Borna. Jeden Freitagmorgen sagen Sarah, Rahel und Konstanze laut, was sie sich wünschen, zum Beispiel ein langes Leben für die Bäume, dass kein Krieg kommt und dass auch diejenigen Kinder eine Zuckertüte bekommen, die nicht soviel Geld haben. Einmal in der Woche - immer freitags - trippeln die drei Mädchen nicht wie sonst in ihren Kindergarten, sondern ins katholische Pfarramt in die Stauffenbergstraße. Seit mehr als 30 Jahren gibt es diesen christlichen "Freitagskindergarten" der Gemeinde St.
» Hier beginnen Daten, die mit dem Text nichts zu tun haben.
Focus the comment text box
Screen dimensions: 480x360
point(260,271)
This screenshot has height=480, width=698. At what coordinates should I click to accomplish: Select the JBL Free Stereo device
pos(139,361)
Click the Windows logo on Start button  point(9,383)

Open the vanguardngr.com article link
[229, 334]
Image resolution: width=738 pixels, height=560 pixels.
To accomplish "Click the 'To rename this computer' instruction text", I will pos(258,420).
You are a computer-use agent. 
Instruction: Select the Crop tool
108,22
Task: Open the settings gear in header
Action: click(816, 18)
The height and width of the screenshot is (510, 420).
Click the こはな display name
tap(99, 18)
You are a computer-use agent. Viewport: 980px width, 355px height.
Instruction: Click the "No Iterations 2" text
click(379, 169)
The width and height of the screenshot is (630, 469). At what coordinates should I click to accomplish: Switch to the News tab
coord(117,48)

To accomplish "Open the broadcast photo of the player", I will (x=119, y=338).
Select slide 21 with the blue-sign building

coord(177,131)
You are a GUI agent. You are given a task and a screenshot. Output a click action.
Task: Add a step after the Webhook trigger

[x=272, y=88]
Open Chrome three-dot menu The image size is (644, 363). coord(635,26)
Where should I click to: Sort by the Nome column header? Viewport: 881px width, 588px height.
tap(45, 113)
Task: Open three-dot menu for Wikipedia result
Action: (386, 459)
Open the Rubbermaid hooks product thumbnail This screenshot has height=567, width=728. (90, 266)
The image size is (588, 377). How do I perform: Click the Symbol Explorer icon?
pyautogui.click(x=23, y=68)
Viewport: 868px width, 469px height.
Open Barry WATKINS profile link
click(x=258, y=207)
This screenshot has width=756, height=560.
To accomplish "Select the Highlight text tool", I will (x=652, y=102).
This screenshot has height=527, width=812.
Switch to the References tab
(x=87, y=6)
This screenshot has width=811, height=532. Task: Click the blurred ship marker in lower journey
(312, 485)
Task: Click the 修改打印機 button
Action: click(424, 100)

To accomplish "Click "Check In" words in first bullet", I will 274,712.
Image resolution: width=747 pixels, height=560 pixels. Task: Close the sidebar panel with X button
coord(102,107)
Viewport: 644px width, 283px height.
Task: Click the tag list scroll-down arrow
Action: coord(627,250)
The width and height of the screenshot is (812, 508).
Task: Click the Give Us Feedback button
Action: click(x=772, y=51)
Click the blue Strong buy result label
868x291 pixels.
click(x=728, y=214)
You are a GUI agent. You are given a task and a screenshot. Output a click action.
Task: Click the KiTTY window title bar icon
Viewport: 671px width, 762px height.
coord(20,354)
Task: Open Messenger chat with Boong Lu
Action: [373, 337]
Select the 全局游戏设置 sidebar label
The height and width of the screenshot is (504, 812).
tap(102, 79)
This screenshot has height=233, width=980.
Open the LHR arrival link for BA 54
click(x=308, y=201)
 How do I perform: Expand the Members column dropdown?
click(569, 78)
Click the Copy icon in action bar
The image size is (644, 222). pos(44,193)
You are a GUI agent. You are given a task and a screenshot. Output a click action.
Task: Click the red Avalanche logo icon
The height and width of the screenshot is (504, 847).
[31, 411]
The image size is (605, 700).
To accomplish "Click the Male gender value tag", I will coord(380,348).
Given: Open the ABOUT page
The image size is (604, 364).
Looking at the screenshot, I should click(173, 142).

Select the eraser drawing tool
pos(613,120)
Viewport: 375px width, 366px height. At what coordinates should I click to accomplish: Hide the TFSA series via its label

Joseph - DDR-Zeiten fast illegal, heute ein Angebot unter vielen und mit ähnlichen Sorgen wie viele Kindereinrichtungen, zum Beispiel was den Nachwuchs betrifft: Fünf der zwölf Kinder von St. Joseph sind jetzt in die Schule gekommen.

Freitagnachmittag. Auf dem runden Tisch dampfen Kartoffelpuffer. Neun Steppkes sitzen auf Stühlchen drumherum, singen ein kleines Lied, sprechen ein Tischgebet, fassen sich bei den Händen, danken Gott - und lassen sich Puffer mit Apfelmus schmecken. Ihre Erzieherin Steffi Rößner sitzt unter ihnen. Sie kennt jedes Kind gut, seit fünf Jahren arbeitet sie hier.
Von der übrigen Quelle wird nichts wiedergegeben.